By MARK EVANS
STE. GENEVIEVE HERALD
Sides are forming on the issue of NextGen Chemicals Private Limited putting in a 249-acre silica sand mining operation on US Highway 32.
The discussion came up during last Thursday’s County Commission meeting. Presiding Commissioner Garry Nelson had both Missouri Department of Natural Resources (DNR) representative and a supporter of the project on speakerphone.
Bill Zeaman, an environmental supervisor for the DNR informed the commissioners that they had been receiving an unusually high number of comments and questions regarding the proposed silica mine.
A public meeting will be held – probably in May. It cannot be held before the DNR’s public comment period has ended. That will be April 28.
Zeaman said he had also reached out to the Environmental Protection Agency and the U.S. Army Corps of Engineers. He said they would have representatives at the meeting.
“It’s more of a round-table discussion,” he said.

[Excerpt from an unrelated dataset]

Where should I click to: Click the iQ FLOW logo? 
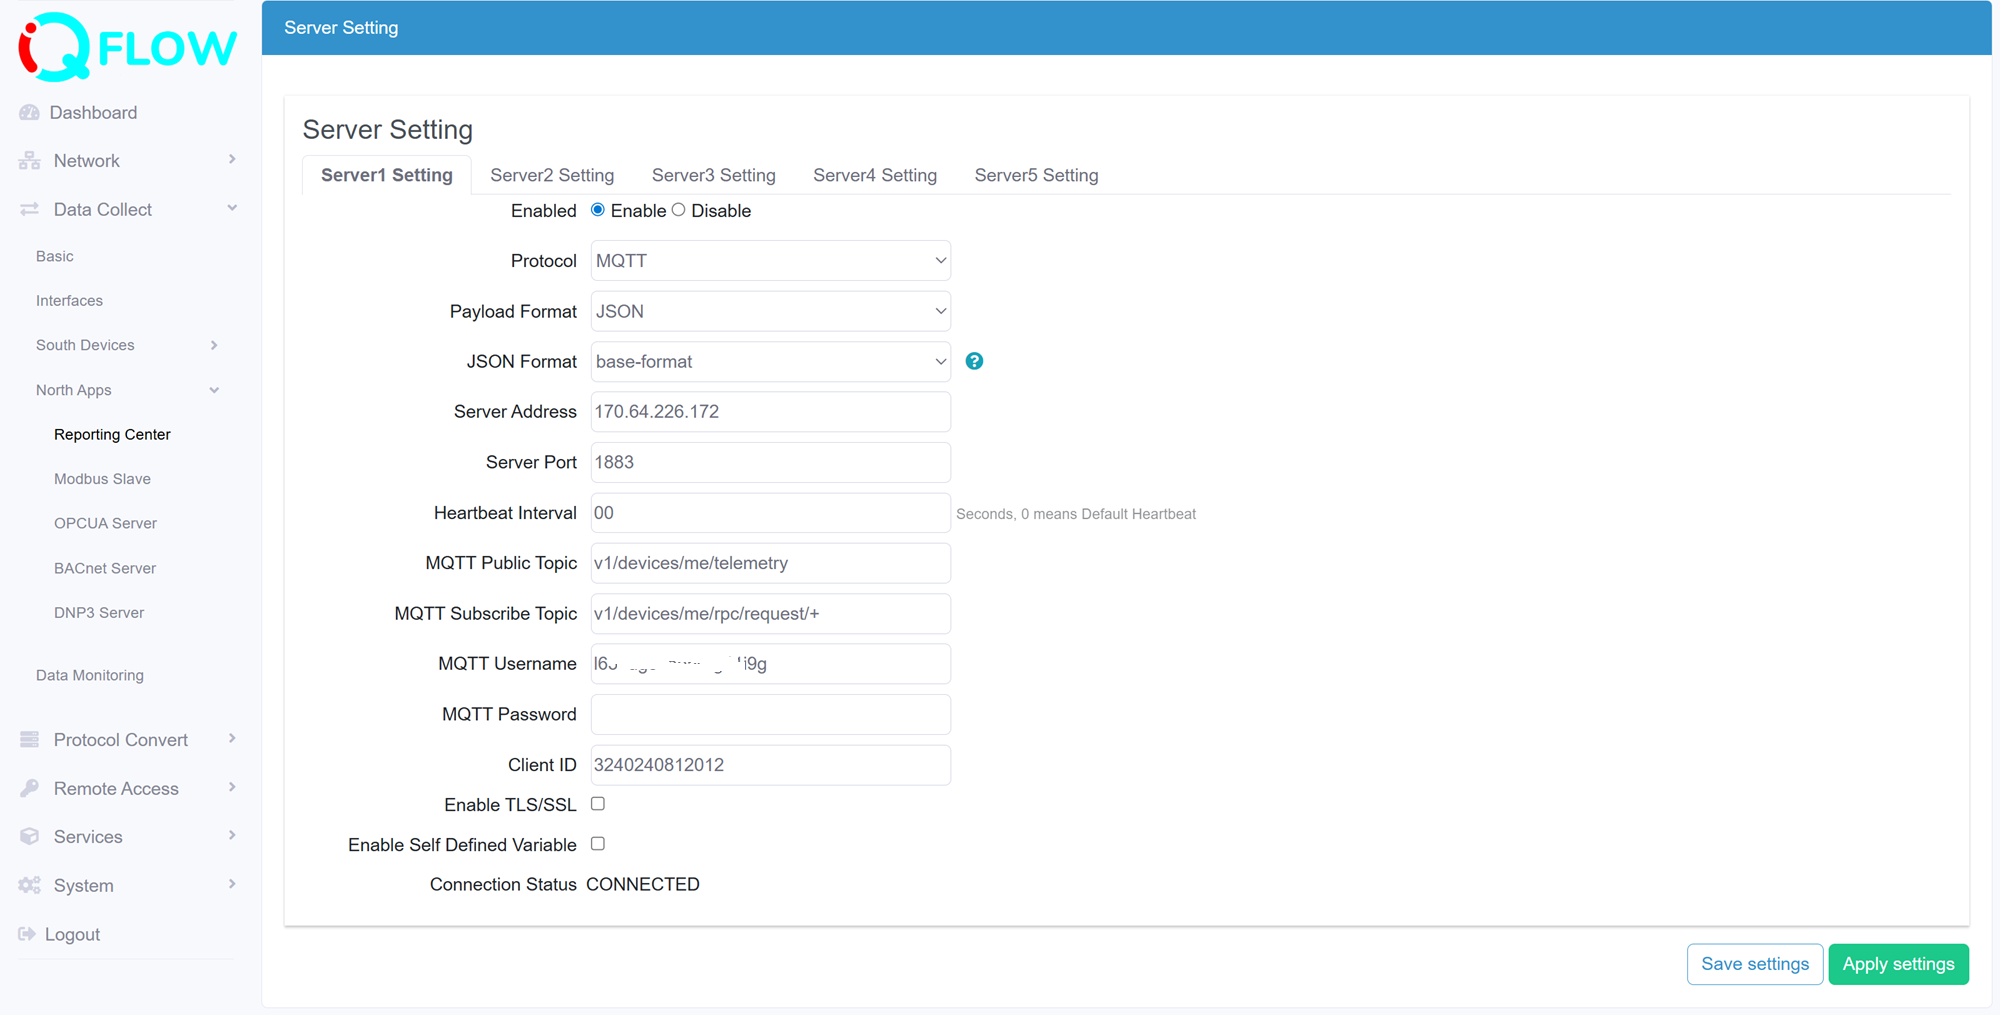pyautogui.click(x=124, y=45)
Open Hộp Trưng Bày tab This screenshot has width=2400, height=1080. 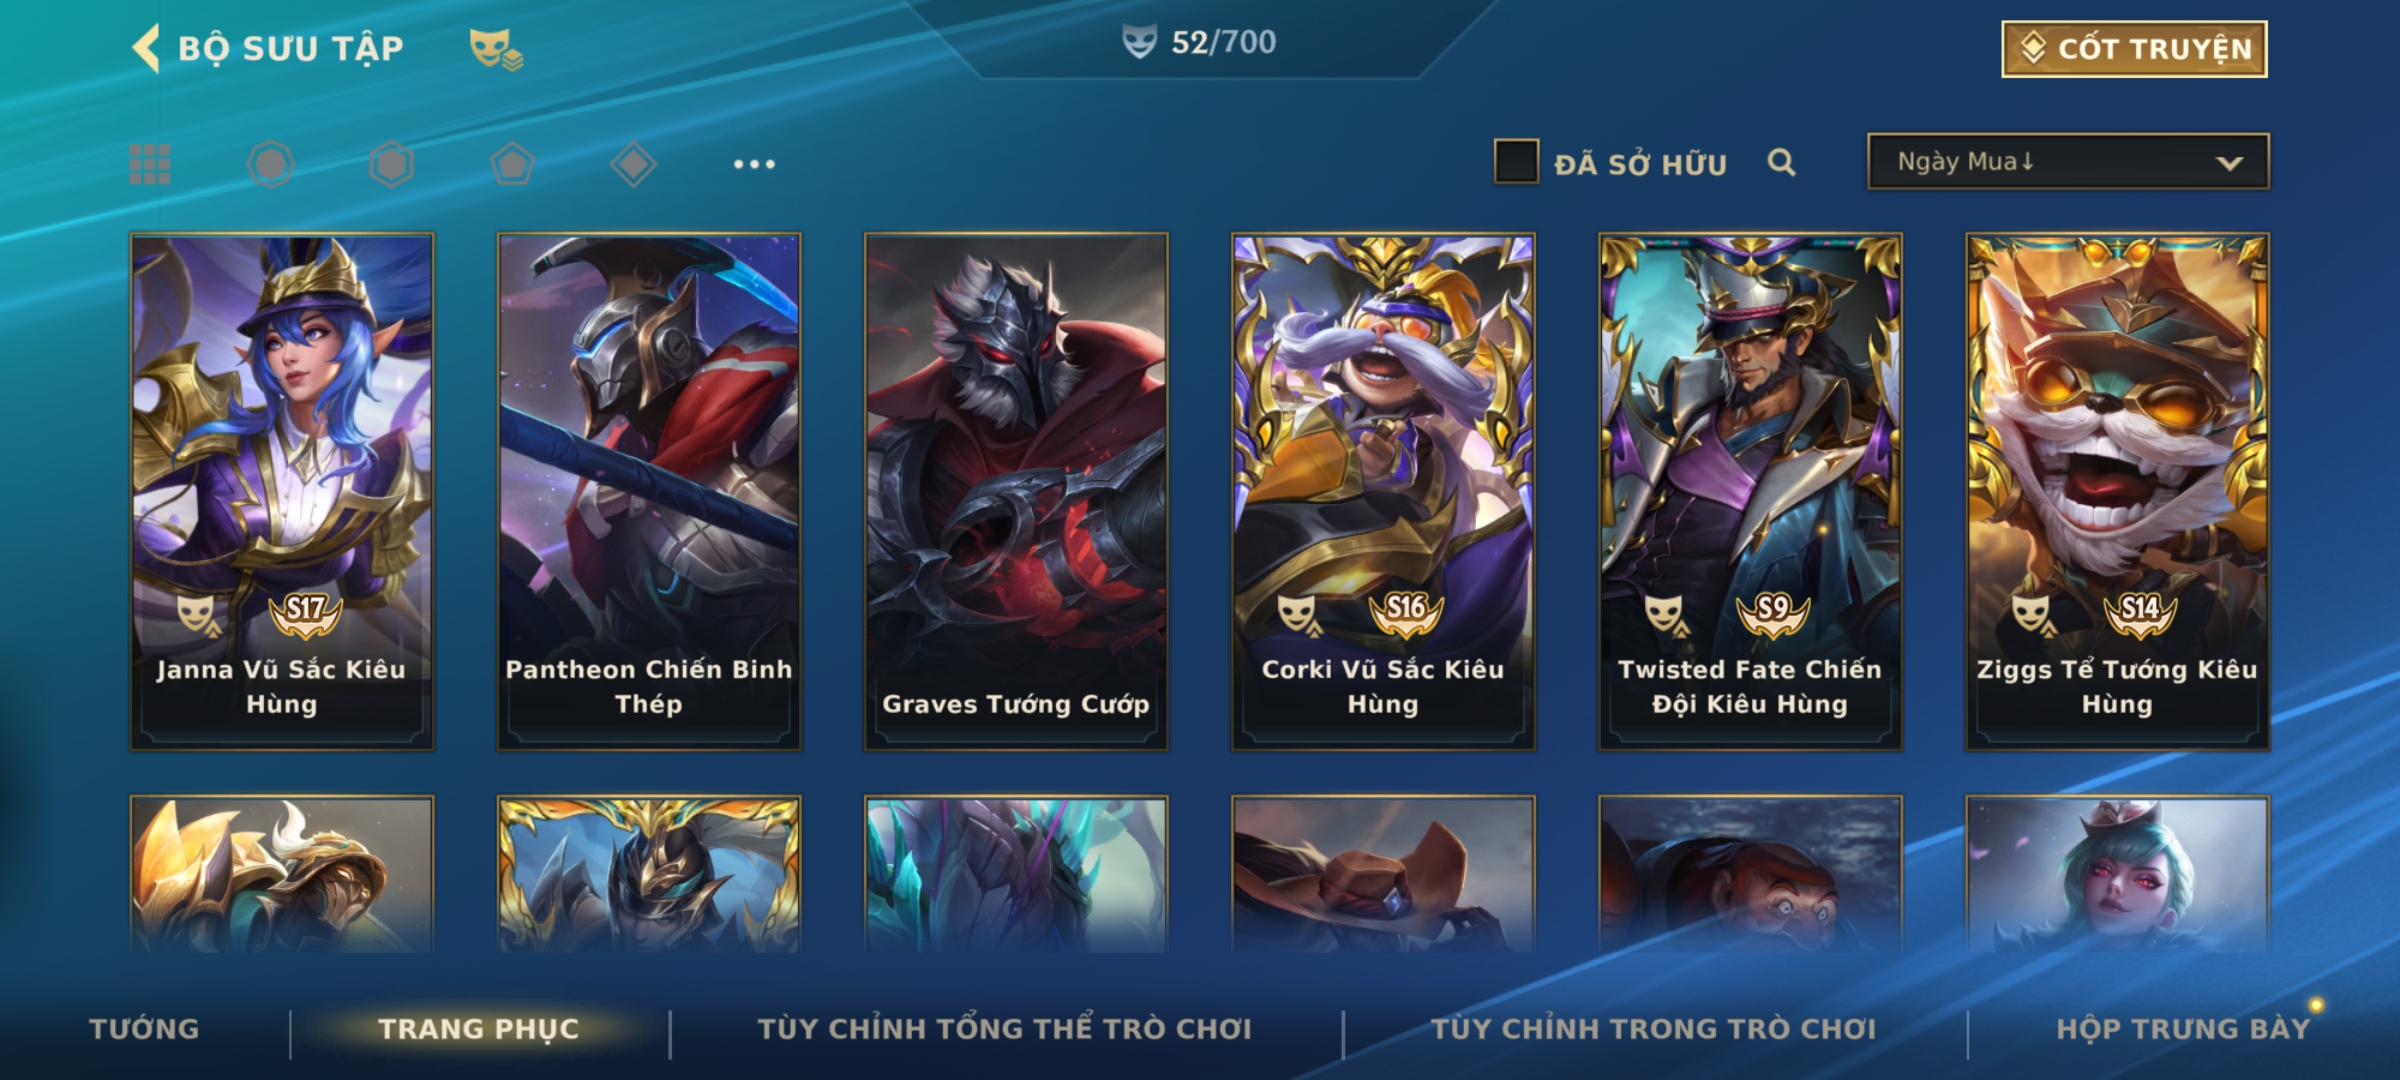pyautogui.click(x=2183, y=1029)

He said he was giving the commissioners “a heads-up that we’re receiving a lot of concerns” and that one of them had specifically requested the county commission be present at any public meetings on the issue.
All three commissioners said they definitely plan to attend.
“We want to do what’s right for the silica people and we want to do what’s right for the residents,” Nelson said.
“That’s the whole purpose of the public meeting,” Zeaman said.
Zeaman said it would essentially be NextGen’s meeting, with the DNR present “to answer any questions we possibly can.”
Becca Faulkner, represent, was on another line. She said they were trying to get their “ducks in a row” prior to the meeting, so they could answer questions.
“This is the time frame to register your concerns and we will try to respond to them,” Zeaman said. “We’re not going to hold the public meeting before the public meeting. We’re just going to mention that, hey, we recognize those concerns and those are great talking points that will be for discussion at the public meeting.”
Nelson stressed that the commission’s hands are tied.
“Ste. Genevieve County does not have Planning and Zoning he said. “People voted it down about 20 years ago. Therefore, we have no jurisdiction.”
Meanwhile, a group of county residents are gearing up to oppose the operation. In an article written by Jillian Ditch Anslow (ran as a paid ad in this issue), concerns about pollution, noise, traffic and a hindrance to agriculture and tourism.
The opponents plan to hold their own meeting on April 30, according to Leigh Ditch.